(Фрагмент документа)
┏━━

В общем, в философии есть про движущую силу жизни, про ее цель, про ее свойства, что, безусловно, важно, но немножко далеко от нашей темы. Нам бы просто понять, что это такое…
Да и вообще, жизнь рассматривается чаще всего в контексте исследований, посвященных другим темам — культуре, искусству, истории, психологии. Так что здесь ясности и конкретности мы тоже не найдем. Попробуем порыться в Библии.
В Ветхом завете два еврейских слова передают понятие «жизнь» hay (чаще всего во мн. ч. hayytm) и nepes. Из них намного чаще употребляется слово hayyim.
Человек как живое существо обладает hayyim. Это слово в широком смысле означает активное существование, в котором преобладает идея движения (ср. Быт 7:21; Лев 11:10; Иез47:9; Деян 17:28). Это же слово входит в состав выражения «древо жизни».
Древо жизни, райское древо — дерево посреди райского сада, плоды которого дают вечную жизнь, посаженное Богом.
В Библии говорится:
«И произрастил Господь Бог из земли всякое дерево, приятное на вид и хорошее для пищи, и дерево жизни посреди рая, и дерево познания добра и зла» (Быт. 2:9)
Адаму было запрещено вкушать плоды с Дерева познания Добра и Зла (Быт. 2, 17), плоды Дерева жизни запрещены не были, после грехопадения Адам и Ева теряют доступ к этому дереву:
«И сказал Господь Бог: вот, Адам стал как один из Нас, зная добро и зло; и теперь как бы не простер он руки своей, и не взял также от дерева жизни, и не вкусил, и не стал жить вечно» (Быт. 3:22)
В«среди улицы его, и по ту и по другую сторону реки, двенадцать раз приносящее плоды, дающее на каждый месяц плод свой; и листья дерева — для исцеления народов.» (Откр. 22,2).
В Новом Завете часто встречается слово zoe; оно соответствует ветхозаветному hayyim и означает жизнеспособность, свойственную человеку. Это слово охватывает все понятия, обозначающие элементы, из которых складывается жизнь (Лк 12:15; Деян 8:33; 17:25; 1 Пет 3:10), поэтому всякий раз употребляется в сочетании «жизнь вечная» (Ин 3:15,16,36; 4:14; Рим 6:23; 1 Тим 6:12).
Каждый живой человек обладает nepes. Это слово обычно переводится как «душа», иногда как «дыхание» и 99 раз как «жизнь». Nepes присуща всему живому (Иов 12:10), но выражает отдельное существование человека (ср. Быт 2:7; 12:13; Исх 12:15), в отличие от riiah.
Слово riiah встречается 378 раз, часто в значении nepes (ср. Ис 26:9), и обычно означает «жизненную силу». У человека и скота одно дыхание (Еккл 3:19; ср. Быт 6:17; 7:15,22), источник его в Боге. Иногда присутствие riiah противопоставляется его отсутствию, т. е. смерти (ср. Быт 45:27; 1 Цар 30:12; Пс 103:29).
В Новом завете три слова передают понятие «жизнь» bios, zoe, psyche.

┗━━

(Задания)
1 - Перепечатайте из фрагмента о библейских словах для понятия «жизнь» отрывок от «Каждый живой человек» до «bios, zoe, psyche.».
2 - Ответьте по фрагменту о библейских словах для понятия «жизнь»:
(а) Сколько раз слово nepes переводится как «жизнь»?
(б) Какое слово Нового Завета соответствует ветхозаветному hayyim?
(в) Сколько раз встречается слово riiah?
Записи для работы не понадобятся.

(Показанные записи)
┏━━

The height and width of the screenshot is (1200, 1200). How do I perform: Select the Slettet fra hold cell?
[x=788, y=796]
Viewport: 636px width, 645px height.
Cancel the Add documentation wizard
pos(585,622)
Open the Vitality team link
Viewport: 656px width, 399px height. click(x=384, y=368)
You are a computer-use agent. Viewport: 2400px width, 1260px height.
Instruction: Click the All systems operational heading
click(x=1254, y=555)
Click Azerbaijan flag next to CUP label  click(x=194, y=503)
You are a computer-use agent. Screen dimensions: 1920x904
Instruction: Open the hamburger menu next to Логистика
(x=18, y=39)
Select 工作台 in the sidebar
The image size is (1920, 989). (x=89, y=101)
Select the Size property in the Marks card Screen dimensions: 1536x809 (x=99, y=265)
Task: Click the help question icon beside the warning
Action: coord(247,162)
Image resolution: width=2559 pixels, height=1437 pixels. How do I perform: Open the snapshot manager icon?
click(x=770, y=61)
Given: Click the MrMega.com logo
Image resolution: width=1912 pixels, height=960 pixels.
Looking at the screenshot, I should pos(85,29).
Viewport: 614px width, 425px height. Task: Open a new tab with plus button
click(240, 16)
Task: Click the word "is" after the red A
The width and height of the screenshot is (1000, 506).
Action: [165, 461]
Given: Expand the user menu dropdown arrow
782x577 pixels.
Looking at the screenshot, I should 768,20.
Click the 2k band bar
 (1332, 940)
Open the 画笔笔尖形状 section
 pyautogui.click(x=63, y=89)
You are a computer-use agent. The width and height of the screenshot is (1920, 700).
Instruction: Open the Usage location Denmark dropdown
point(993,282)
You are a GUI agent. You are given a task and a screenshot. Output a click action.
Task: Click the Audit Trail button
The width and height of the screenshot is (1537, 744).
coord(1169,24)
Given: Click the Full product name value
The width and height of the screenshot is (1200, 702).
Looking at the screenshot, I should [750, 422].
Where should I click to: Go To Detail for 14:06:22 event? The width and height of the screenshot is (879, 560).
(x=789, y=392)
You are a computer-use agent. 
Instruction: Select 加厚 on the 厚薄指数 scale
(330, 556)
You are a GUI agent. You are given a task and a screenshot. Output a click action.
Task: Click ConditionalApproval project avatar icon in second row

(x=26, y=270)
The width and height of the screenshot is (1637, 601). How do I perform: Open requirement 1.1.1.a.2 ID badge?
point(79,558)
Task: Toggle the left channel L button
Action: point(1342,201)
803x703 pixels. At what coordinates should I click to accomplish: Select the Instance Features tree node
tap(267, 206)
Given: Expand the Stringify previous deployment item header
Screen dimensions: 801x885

┗━━

(Ответы к заданиям)
1 -
Каждый живой человек обладает nepes. Это слово обычно переводится как «душа», иногда как «дыхание» и 99 раз как «жизнь». Nepes присуща всему живому (Иов 12:10), но выражает отдельное существование человека (ср. Быт 2:7; 12:13; Исх 12:15), в отличие от riiah.
Слово riiah встречается 378 раз, часто в значении nepes (ср. Ис 26:9), и обычно означает «жизненную силу». У человека и скота одно дыхание (Еккл 3:19; ср. Быт 6:17; 7:15,22), источник его в Боге. Иногда присутствие riiah противопоставляется его отсутствию, т. е. смерти (ср. Быт 45:27; 1 Цар 30:12; Пс 103:29).
В Новом завете три слова передают понятие «жизнь» bios, zoe, psyche.

2 -
(а) 99 раз.
(б) Zoe.
(в) 378 раз.